The UNM players and coaches had been prepped to expect a long line of people dressed in various forms of wedding clothing. They enthusiastically greeted and high-fived us as they ran up to their locker room. The visiting Air Force Academy women however looked as if they had been unexpectedtly dumped onto the set of a reality television show, and shuffled by our group with perplexed and somewhat dazed looks on their faces.

Then the PA systems began to play the Pachelbel Canon in D.

My eyes became moist, and we were led onto the floor and aligned into rows in front of the officiant, and Lobo Lucy and Lobo Louie -- UNM mascots and designated bridesmaid and best man for the service. It looked to me as if the entire crowd had stayed in their seats and watched attentively as the group of us repeated our pledges of marriage -- although never having been the focus of attention to that many people I really couldn't tell. At one point Mars began to tear up. Then we "kissed the bride" (well half of us did) and left the court to the sounds of our names being read by the arena announcer and the cheers of the crowd.

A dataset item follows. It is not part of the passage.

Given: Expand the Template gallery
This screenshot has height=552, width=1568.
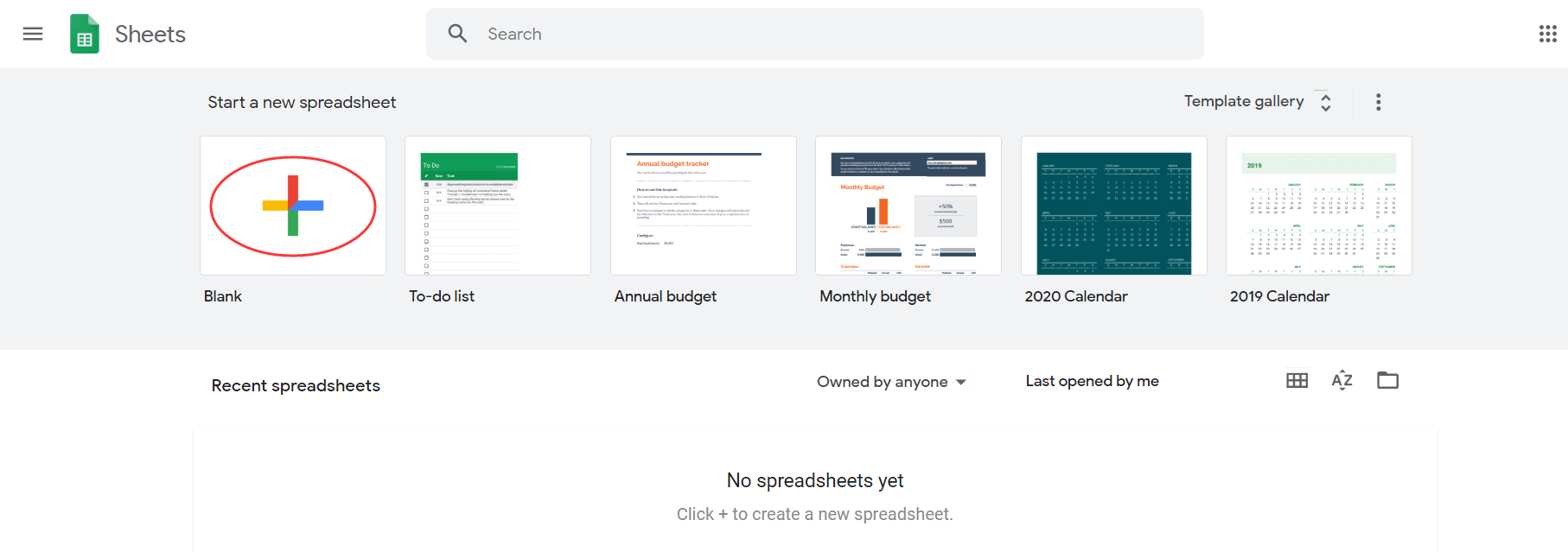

Because the two teams were returning down the ramp, we made our exit up through the stadium seating where we received more high-fives from the fans and Mars received at least one compliment on her running shoes whose color matched that of the turquoise in her squash blossom necklace.

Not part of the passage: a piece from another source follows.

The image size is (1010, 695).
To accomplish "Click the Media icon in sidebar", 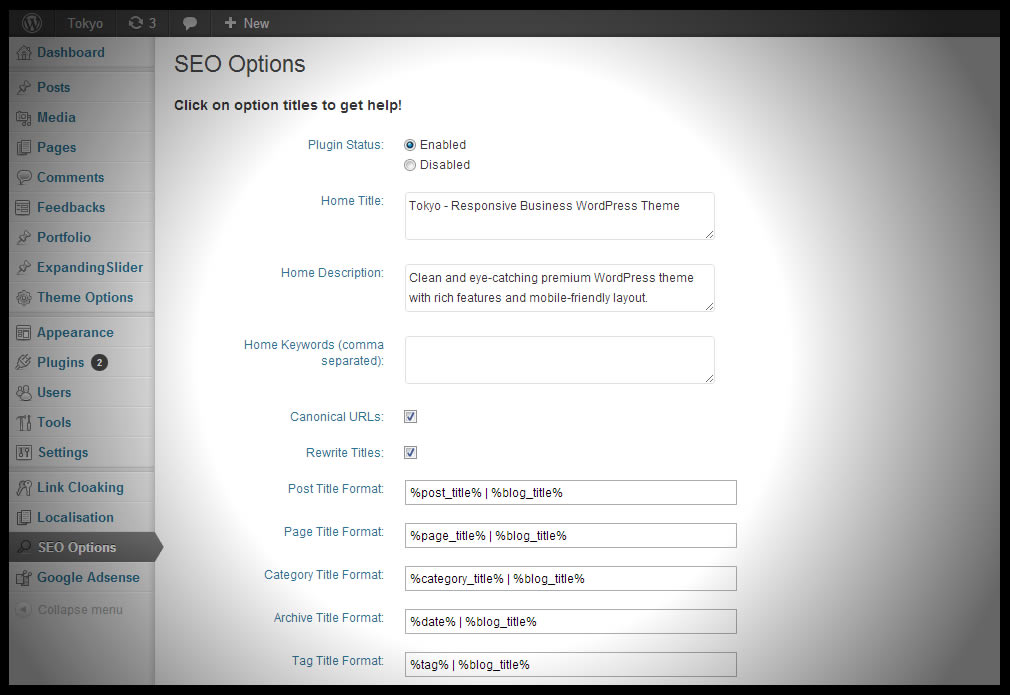I will coord(24,118).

There was a brief reception in the UNM pressroom with wedding cake, champagne, and licenses for the participants -- as well as photo-ops with the lupine members of wedding party.

The next day in Albuquerque was sunny and in the low seventies. We went for a hike at Petroglyph National Monument among the estimated 20,000 images that were carved into the volcanic rocks between 1300 and 1650 by native peoples and early Spanish settlers.

Some of the drawings were, recognizable as birds, reptiles, etc. -- at least to our eyes and minds. Others were totally mystifying to us and possibly can only be fully understood by their initial creator. Just as these original artists would have stared uncomprehendingly at the small gathering of formally-dressed people in an athletic venue being cheered on by a crowd of strangers who shortly thereafter would return to manually simulating tiny, biting timber wolves.

These artisans however would recognize that what they were seeing with their eyes was not the whole story. They too had felt the internal heat of their own emotions, and would have known that exposing those feelings to the cold eyes of the outside world can actually increase their intensity. Which of course, in the end, is what it really is all about.